# EXERCISE INPUT
BEGIN
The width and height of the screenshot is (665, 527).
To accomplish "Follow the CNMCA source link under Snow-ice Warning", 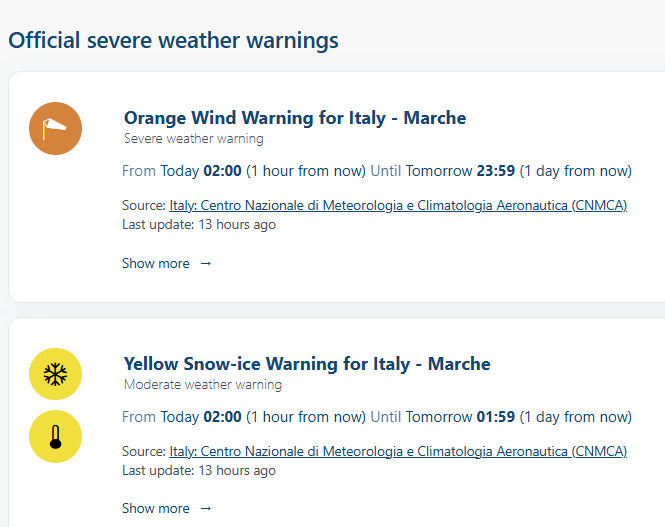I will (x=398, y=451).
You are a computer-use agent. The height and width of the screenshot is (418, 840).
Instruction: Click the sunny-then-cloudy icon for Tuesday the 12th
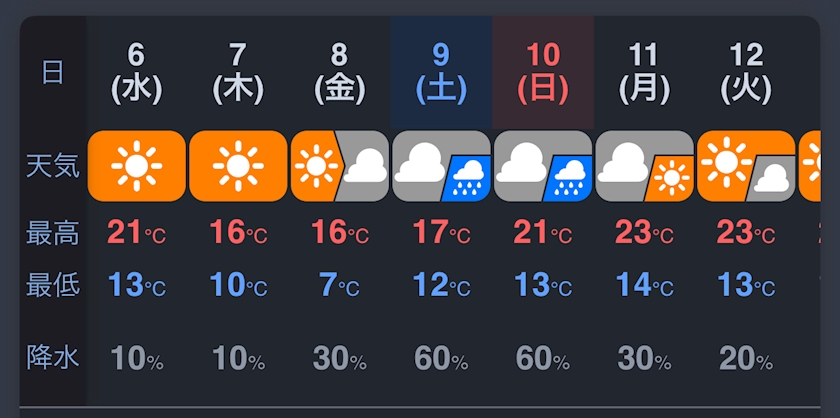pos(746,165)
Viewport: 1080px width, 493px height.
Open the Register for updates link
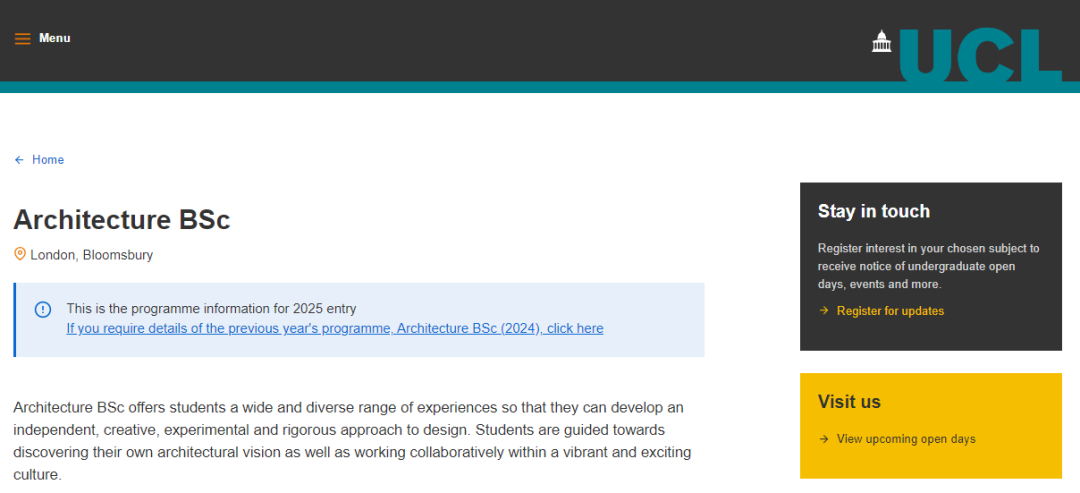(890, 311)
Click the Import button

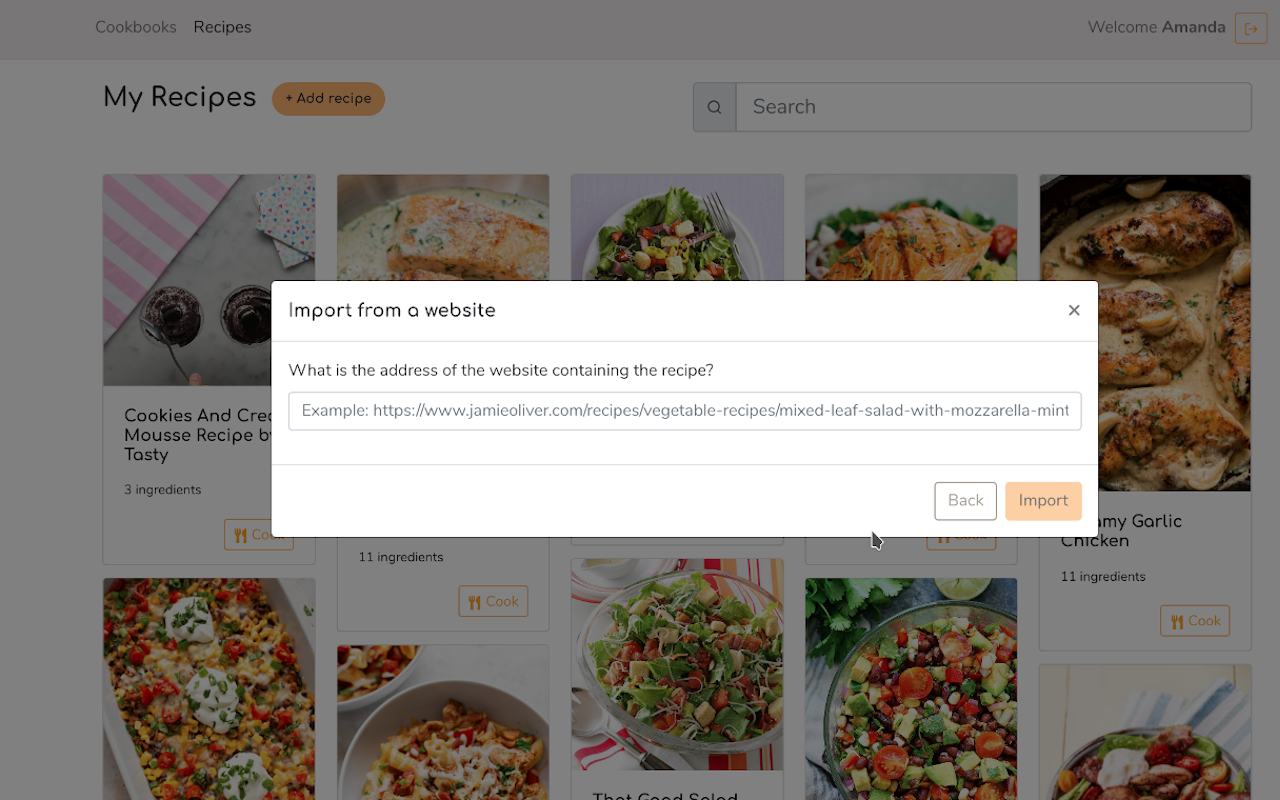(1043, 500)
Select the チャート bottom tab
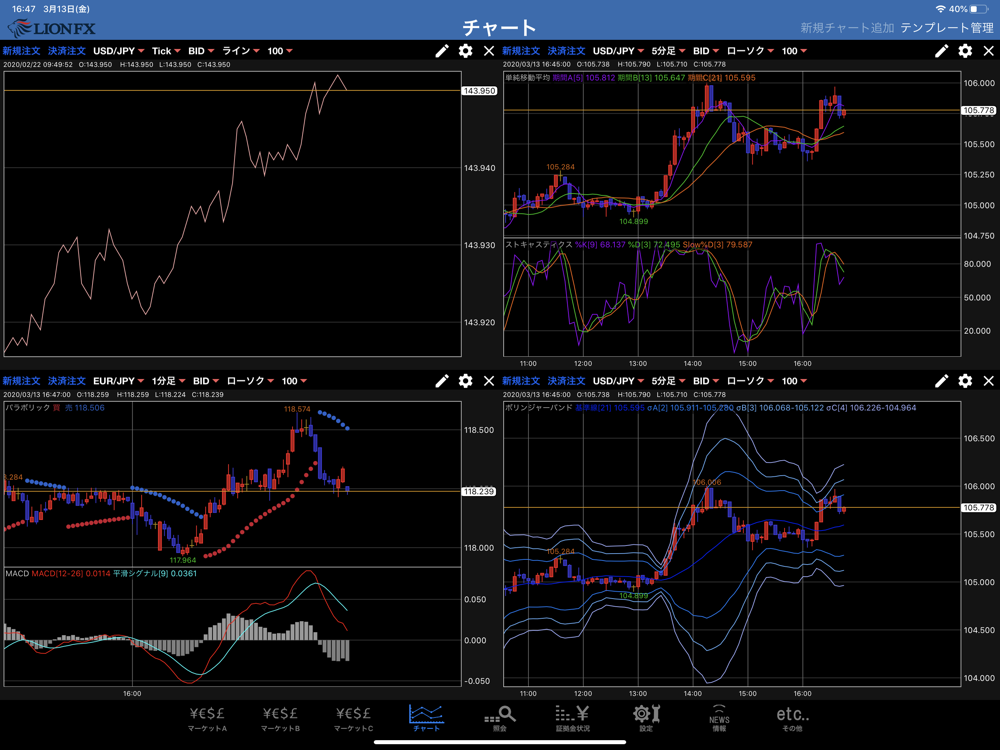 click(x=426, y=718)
END
BEGIN
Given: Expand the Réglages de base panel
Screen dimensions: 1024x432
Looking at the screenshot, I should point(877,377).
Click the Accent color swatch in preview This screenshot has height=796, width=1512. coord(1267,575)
END
BEGIN
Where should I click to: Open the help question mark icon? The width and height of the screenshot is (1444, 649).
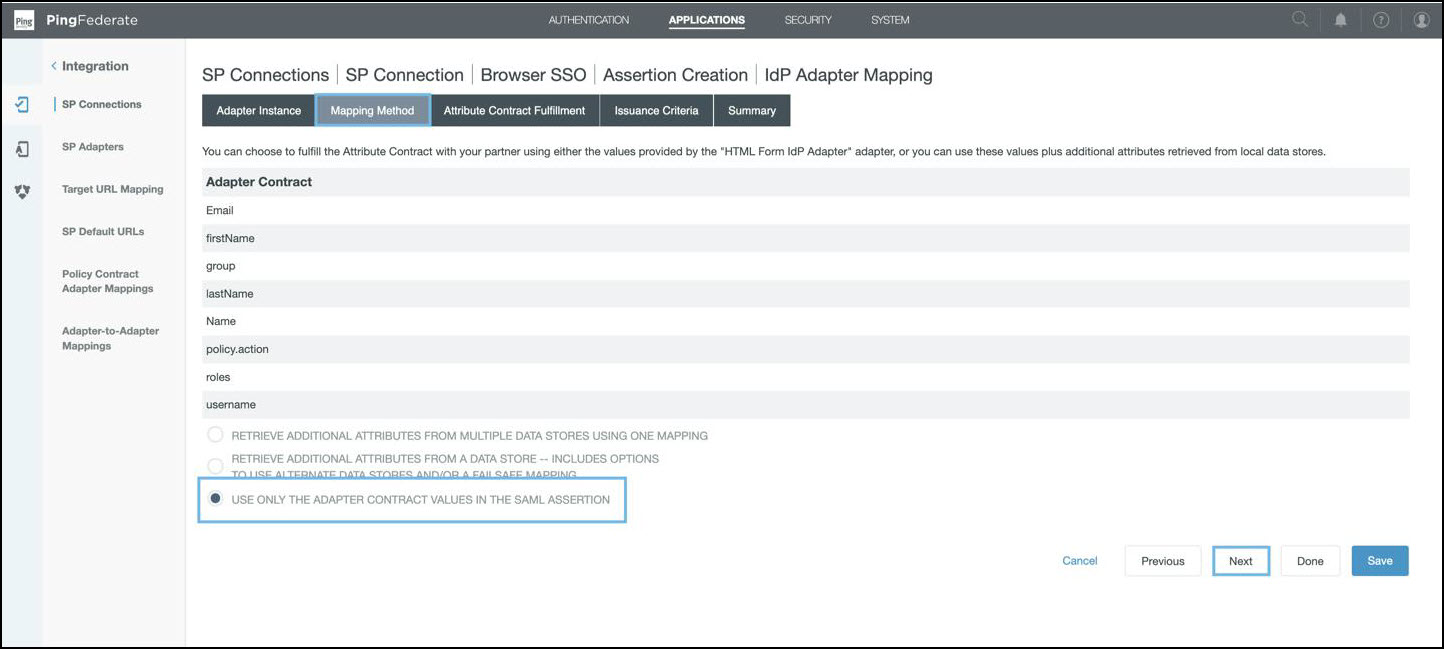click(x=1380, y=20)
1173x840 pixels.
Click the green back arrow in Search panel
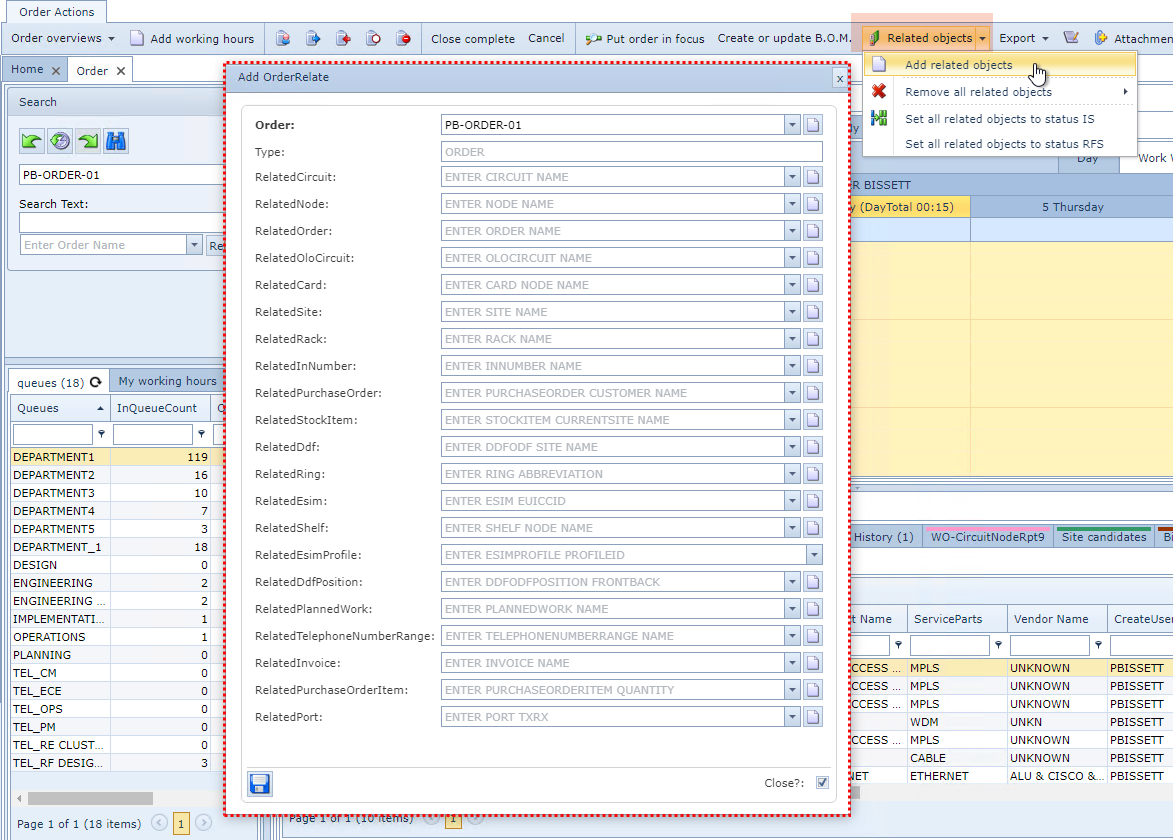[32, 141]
END
# PROBLEM REQUIREMENTS
Within the material above, transcribe exactly the lines that run from the line holding "Given: Expand the Réglages de base panel" through the line holding "Click the Accent".

# ANSWER SPACE
Given: Expand the Réglages de base panel
Screen dimensions: 1024x432
Looking at the screenshot, I should point(877,377).
Click the Accent color swatch in preview This screenshot has height=796, width=1512. coord(1267,575)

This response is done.